DESCRIPTION OF THE TASK: Exactly the lines from the line containing "Given: Click the scroll-to-top round button" through the last line of the entries below should appear in the answer, reproduced verbatim.
DATASET START
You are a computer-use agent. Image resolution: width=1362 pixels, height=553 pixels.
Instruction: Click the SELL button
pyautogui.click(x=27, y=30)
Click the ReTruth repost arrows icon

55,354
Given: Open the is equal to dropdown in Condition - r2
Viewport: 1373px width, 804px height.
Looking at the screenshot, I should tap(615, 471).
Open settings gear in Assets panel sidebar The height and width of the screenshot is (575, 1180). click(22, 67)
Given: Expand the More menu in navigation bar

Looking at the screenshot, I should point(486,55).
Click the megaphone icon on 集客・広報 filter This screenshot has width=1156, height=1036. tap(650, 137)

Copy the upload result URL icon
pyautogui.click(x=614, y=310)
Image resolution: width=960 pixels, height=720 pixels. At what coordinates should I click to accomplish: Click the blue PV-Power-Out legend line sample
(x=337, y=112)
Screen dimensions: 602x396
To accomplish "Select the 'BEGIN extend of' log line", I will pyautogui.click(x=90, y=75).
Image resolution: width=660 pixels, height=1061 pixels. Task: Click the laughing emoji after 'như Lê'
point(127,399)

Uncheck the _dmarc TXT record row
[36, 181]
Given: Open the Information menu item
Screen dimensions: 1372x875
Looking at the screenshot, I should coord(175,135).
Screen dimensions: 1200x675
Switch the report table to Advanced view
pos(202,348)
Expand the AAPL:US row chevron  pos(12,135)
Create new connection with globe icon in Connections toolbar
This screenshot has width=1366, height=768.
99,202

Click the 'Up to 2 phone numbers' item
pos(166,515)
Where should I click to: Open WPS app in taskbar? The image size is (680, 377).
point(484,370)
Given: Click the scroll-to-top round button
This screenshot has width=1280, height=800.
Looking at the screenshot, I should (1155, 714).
DATASET END
REPLY:
Given: Click the scroll-to-top round button
This screenshot has width=1280, height=800.
Looking at the screenshot, I should (1155, 714).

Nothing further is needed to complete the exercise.